==== Stored rows ====

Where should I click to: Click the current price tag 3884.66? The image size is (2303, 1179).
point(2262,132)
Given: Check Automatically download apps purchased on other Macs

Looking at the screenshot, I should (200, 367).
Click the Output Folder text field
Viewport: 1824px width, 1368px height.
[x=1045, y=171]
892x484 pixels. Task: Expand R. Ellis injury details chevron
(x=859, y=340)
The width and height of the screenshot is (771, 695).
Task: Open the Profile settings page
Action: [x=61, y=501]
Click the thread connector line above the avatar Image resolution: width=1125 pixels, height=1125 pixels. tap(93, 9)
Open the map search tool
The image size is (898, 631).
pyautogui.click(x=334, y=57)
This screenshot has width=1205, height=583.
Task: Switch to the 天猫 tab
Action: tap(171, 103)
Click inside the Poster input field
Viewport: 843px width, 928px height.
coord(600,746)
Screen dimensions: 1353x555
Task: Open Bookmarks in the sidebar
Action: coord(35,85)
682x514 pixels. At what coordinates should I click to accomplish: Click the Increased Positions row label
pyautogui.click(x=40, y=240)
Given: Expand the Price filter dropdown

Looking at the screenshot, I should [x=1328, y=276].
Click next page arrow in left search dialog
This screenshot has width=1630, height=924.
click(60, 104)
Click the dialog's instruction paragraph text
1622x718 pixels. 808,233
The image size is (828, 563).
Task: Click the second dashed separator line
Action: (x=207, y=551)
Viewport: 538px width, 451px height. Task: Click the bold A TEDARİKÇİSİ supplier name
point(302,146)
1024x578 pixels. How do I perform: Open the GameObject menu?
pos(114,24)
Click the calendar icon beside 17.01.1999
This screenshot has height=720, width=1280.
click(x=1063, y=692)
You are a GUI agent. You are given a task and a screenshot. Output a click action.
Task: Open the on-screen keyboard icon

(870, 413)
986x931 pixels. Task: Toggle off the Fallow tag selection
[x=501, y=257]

====

### Instruction
Copy all of the rows above word for word.

### Written solution
Where should I click to: Click the current price tag 3884.66? The image size is (2303, 1179).
point(2262,132)
Given: Check Automatically download apps purchased on other Macs

Looking at the screenshot, I should (200, 367).
Click the Output Folder text field
Viewport: 1824px width, 1368px height.
[x=1045, y=171]
892x484 pixels. Task: Expand R. Ellis injury details chevron
(x=859, y=340)
The width and height of the screenshot is (771, 695).
Task: Open the Profile settings page
Action: [x=61, y=501]
Click the thread connector line above the avatar Image resolution: width=1125 pixels, height=1125 pixels. tap(93, 9)
Open the map search tool
The image size is (898, 631).
pyautogui.click(x=334, y=57)
This screenshot has width=1205, height=583.
Task: Switch to the 天猫 tab
Action: tap(171, 103)
Click inside the Poster input field
Viewport: 843px width, 928px height.
coord(600,746)
Screen dimensions: 1353x555
Task: Open Bookmarks in the sidebar
Action: coord(35,85)
682x514 pixels. At what coordinates should I click to accomplish: Click the Increased Positions row label
pyautogui.click(x=40, y=240)
Given: Expand the Price filter dropdown

Looking at the screenshot, I should [x=1328, y=276].
Click next page arrow in left search dialog
This screenshot has width=1630, height=924.
click(60, 104)
Click the dialog's instruction paragraph text
1622x718 pixels. 808,233
The image size is (828, 563).
Task: Click the second dashed separator line
Action: (x=207, y=551)
Viewport: 538px width, 451px height. Task: Click the bold A TEDARİKÇİSİ supplier name
point(302,146)
1024x578 pixels. How do I perform: Open the GameObject menu?
pos(114,24)
Click the calendar icon beside 17.01.1999
This screenshot has height=720, width=1280.
click(x=1063, y=692)
You are a GUI agent. You are given a task and a screenshot. Output a click action.
Task: Open the on-screen keyboard icon

(870, 413)
986x931 pixels. Task: Toggle off the Fallow tag selection
[x=501, y=257]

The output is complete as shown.